Saturday, October 23, 2010

Performance of Russian Oil Co’s Remains “Robust”

A recent report by ratings agency Moody’s suggests that Russian integrated oil and gas companies demonstrated financial robustness during the economic downturn, as "certain key features" acted to support their operational and financial profiles.

It notes that negative effects of low oil prices were mitigated by a devaluation in the Rouble and favourable changes to the Russian tax system, which along with cost-containment initiatives and good access to funding boosted the companies' resilience to market turmoil. In fact, the ratings agency said outlook for the sector is stable.

The report titled "Russian Integrated Oil and Gas Companies: 2009-10 Review and 2011 Outlook", further suggests that since late 2009 and all through H1 2010, the operating and financial performance of Russian players gradually improved post-recession, lifted by relativelyhigher oil prices as the global economy recovered.

Moody’s now feels that the operating performance of Russian oil companies is likely to improve in 2010 and in 2011 on the back of stronger oil prices and ongoing cost-cutting and modernisation initiatives. However, the ratings agency does not believe there will be a major upwards trend in profitability in H2 2010 or in 2011, due to the growing tax burden and inflation in non-controllable costs, notably energy and transportation tariffs.

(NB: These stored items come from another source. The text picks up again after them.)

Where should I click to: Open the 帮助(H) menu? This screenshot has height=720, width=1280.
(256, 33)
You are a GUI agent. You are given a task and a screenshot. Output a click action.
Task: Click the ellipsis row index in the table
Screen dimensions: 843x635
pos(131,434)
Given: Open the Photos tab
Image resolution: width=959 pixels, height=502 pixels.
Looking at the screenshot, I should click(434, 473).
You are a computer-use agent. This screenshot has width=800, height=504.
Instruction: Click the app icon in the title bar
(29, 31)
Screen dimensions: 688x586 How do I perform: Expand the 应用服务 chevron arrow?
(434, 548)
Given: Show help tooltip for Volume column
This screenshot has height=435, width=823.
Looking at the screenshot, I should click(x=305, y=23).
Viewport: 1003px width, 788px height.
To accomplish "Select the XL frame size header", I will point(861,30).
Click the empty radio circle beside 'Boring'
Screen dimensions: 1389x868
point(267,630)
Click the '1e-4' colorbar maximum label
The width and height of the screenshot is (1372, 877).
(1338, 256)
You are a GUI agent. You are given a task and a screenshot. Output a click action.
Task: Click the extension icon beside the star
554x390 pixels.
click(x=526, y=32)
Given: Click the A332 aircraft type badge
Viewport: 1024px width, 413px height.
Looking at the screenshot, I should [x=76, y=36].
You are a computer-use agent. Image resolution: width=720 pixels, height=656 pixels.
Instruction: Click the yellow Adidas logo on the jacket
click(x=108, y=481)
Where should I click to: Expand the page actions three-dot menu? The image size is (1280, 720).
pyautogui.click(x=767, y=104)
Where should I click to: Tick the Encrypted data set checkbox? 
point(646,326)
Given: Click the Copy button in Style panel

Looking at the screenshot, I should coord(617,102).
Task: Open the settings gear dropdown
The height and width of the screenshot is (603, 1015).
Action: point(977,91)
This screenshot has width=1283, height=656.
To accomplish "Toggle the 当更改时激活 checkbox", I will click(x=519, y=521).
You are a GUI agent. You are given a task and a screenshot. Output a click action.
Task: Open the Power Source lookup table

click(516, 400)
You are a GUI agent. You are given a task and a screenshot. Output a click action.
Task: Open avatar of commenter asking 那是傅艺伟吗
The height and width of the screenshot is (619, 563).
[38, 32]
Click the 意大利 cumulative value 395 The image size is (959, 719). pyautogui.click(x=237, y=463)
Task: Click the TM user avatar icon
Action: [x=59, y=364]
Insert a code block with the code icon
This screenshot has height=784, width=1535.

Furthermore, it must be noted that despite overseas overtures, the current reserves and production bases of Russian companies remain concentrated in their own backyard. This, according to the report, "exposes them to geological and geopolitical risk."

Despite the lack of positive ratings momentum, in 2010, Russian players benefited from greater access to bank and bond funding, with lenders offering longer maturities at lower rates. Moody's expects lending conditions to continue to improve in 2011. In addition, overall free cash flow improved in 2010 and will likely remain marginally positive in 2011 as companies ramp-up capital expenditure on projects that were delayed during the downturn.

Continuing with Russia, on October 22 Moody's assigned a provisional rating of (P)Baa2 to the upcoming Eurobond issue by Lukoil via Lukoil International Finance B.V., its indirect and wholly owned subsidiary. The rating is based on an irrevocable and unconditional guarantee from the Russian company and is in line with the company's issuer rating of Baa2. The outlook is stable, according to Moody’s.

The proceeds are largely expected to be used by Lukoil for general corporate purposes, as well as refinancing of existing indebtedness. Moody's believes the Eurobond issue will support Lukoil's liquidity position.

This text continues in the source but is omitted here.